Stimme aus Frankfurt
Der Dollar und die Zinsen

Ausgehend von den Markterwartungen ist es ist nicht auszuschließen, dass es in den nächsten zwölf Monaten zu einer inversen Zinsstrukturkurve in den USA kommt. So hat die Fed wenig Zweifel an weiteren Zinsschritten gelassen. Gleichzeitig wird von Marktteilnehmern nur ein moderater Anstieg der Zinsen am langen Ende der Kurve erwartet.

Seit 1953 bis heute kam es in immerhin 121 von 627 Monaten zu einer Inversion der Zinsstrukturkurve, die regelmäßig eine nachfolgende Rezession in den USA anzeigte.
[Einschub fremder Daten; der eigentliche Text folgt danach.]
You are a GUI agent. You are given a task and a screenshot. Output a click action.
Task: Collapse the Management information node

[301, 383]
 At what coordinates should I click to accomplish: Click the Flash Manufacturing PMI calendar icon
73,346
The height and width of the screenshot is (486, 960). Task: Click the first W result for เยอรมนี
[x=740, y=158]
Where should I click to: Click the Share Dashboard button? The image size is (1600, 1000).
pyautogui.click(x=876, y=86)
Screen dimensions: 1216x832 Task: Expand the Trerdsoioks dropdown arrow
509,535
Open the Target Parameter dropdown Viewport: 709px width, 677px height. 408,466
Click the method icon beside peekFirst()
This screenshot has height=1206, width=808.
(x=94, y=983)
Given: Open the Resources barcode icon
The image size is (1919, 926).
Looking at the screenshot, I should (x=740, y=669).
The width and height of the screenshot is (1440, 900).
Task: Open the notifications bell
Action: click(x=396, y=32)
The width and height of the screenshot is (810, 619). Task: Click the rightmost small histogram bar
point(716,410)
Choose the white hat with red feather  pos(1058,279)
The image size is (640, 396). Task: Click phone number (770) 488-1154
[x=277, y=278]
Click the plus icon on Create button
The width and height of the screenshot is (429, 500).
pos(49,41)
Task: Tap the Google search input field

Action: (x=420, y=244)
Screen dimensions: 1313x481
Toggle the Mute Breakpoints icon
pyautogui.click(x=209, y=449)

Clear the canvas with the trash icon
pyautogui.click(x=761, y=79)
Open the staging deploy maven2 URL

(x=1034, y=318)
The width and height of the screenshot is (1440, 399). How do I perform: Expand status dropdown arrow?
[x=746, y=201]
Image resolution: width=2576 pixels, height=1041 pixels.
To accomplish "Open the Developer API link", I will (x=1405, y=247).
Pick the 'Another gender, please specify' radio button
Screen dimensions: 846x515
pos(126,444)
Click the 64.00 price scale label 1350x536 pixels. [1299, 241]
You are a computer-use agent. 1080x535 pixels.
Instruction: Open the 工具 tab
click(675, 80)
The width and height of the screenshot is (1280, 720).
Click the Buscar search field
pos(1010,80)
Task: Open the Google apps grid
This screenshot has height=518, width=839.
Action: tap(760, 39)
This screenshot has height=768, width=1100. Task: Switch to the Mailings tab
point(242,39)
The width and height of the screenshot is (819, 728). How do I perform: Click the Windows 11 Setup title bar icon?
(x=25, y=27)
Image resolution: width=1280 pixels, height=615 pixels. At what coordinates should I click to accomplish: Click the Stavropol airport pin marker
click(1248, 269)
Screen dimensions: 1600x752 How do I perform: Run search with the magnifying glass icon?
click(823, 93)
Seit dem Ende des Bretton- Woods-Systems 1973 hat der US-Dollar in handelsgewichteter Abgrenzung immer aufgewertet, wenn es zu einer Inversion kam. Eine Erklärung könnte sein, dass die Fed in überhasteter Manier die Zinsen angehoben hat und damit eine Rezession auslöste, gleichzeitig aber die Zinsdifferenz zu anderen Ländern Dollar-Anlagen zumindest am Anfang der Rezession attraktiv aussehen ließ.

Bedeutet dies aber nun, dass der Dollar mittelfristig wieder aufwerten wird, wenn es zu einer Inversion der US-Zinskurve kommt? Wahrscheinlich wird es diesmal anders verlaufen, als dies früher der Fall war. Zum einen ist das Niveau der Zinsen in den USA immer noch ziemlich niedrig und damit die Zinsdifferenz zu anderen Ländern geringer. Zum anderen würde eine Rezession in den USA – wegen der bestehenden Ungleichgewichte – die Wirtschaft dort stärker belasten als andere Länder. Dies würde Anlagen in Dollar wenig attraktiv erscheinen lassen.